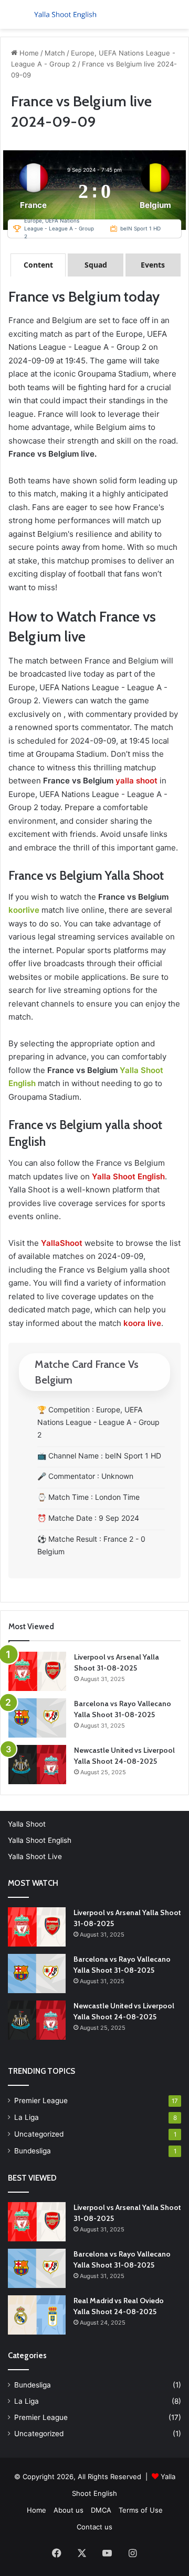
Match (55, 53)
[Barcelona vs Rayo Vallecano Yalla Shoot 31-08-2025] (37, 1718)
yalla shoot (137, 781)
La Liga (26, 2117)
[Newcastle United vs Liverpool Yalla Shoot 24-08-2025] (37, 1764)
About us (68, 2510)
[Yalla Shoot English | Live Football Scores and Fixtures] (68, 14)
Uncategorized (39, 2134)
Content (38, 265)
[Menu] (13, 18)
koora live (142, 1323)
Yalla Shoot (27, 1824)
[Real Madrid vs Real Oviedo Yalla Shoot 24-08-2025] (37, 2315)
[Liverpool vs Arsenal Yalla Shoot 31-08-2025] (37, 1671)
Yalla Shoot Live (35, 1856)
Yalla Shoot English (39, 1840)
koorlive (23, 910)
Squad (96, 265)
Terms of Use (141, 2510)
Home (28, 53)
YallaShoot (61, 1243)
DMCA (101, 2510)
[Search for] (176, 18)
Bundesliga (32, 2151)
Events (153, 265)
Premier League (41, 2100)
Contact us (94, 2527)
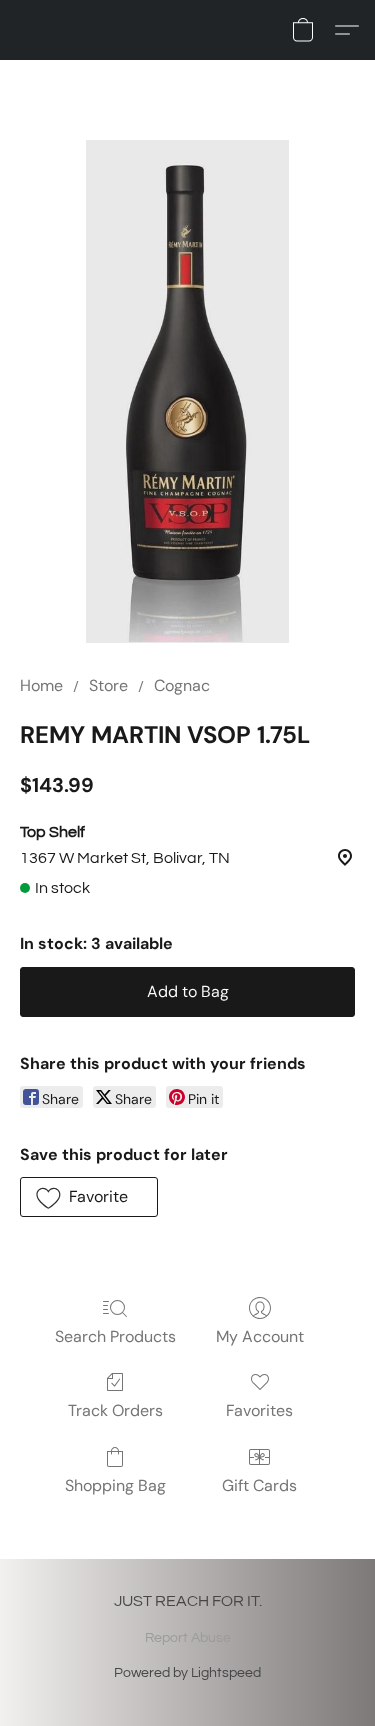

_What you need to do_
The pictures stay out; repeat exactly the lines from the one with "Home (28, 53)" to the end of the entries above, and nothing else.

_Result_
Home (28, 53)
YallaShoot (61, 1243)
DMCA (101, 2510)
[Search for] (176, 18)
Bundesliga (32, 2151)
Events (153, 265)
Premier League (41, 2100)
Contact us (94, 2527)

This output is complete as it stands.